The UWSA Information Security department oversees the security of the institution’s information, and supports the academic and research ambitions of the UW community. This department works towards system risk reduction through the implementation of security policies and oversees the implementation of strategic information security initiatives.
UW System Information Security Policies
- Information Security: Authentication
- Information Security: Data Classification and Protection
- Information Security: Awareness
- Information Security: Incident Response
Information Security Program
The purpose of this University of Wisconsin (UW) System information security (IS) document is to continue development and maintenance of an enterprise, systemwide program designed to ensure the confidentiality, integrity and availability of UW System Administration and institutions’ information assets from unauthorized access, loss, alteration or damage while supporting the open, information sharing needs of the academic environment. A robust information security environment is critical to enabling the UW System mission of developing human resources, discovering and disseminating knowledge and extending knowledge and its application beyond the boundaries of its institutions.
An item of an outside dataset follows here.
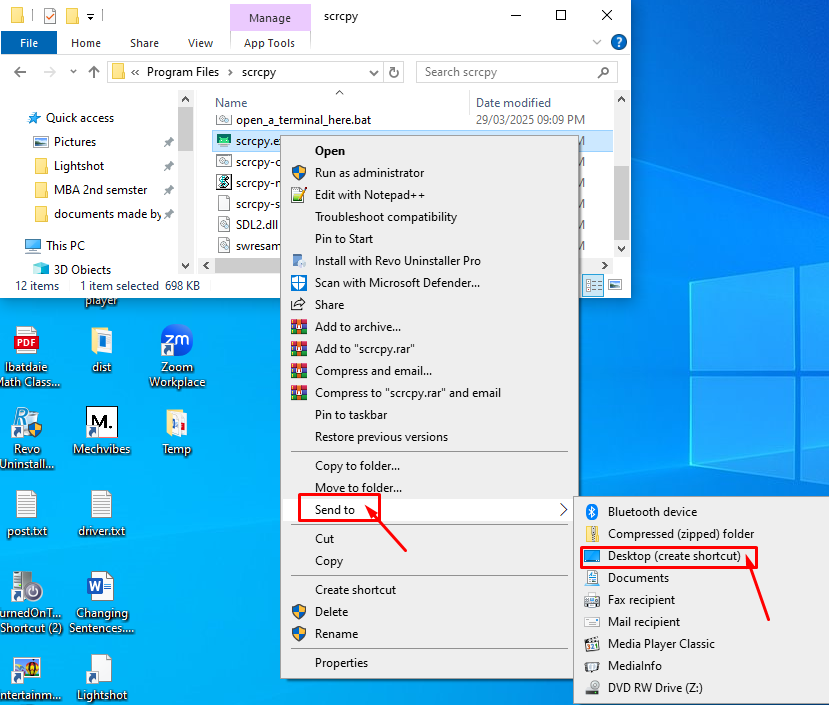Select Media Player Classic in Send to list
The UWSA Information Security team has been implementing a institution-wide phishing awareness education program. Through this program, simulated phishing emails will be periodically sent out to all UW faculty and staff. The emails will mimic a real phishing threat. If a recipient clicks on a link contained within a simulated phishing email message, they will be routed to a webpage which alerts them to the fact that they have been successfully phished, in a controlled and safe environment. The webpage then provides a brief explanation on what the user should have noticed about the phishing email, to indicate that it was a threat. The purpose of this campaign is to inform the UW Madison staff about the dangers and threats of cyber attacks, and provide suggestions to avoid sharing personal information online.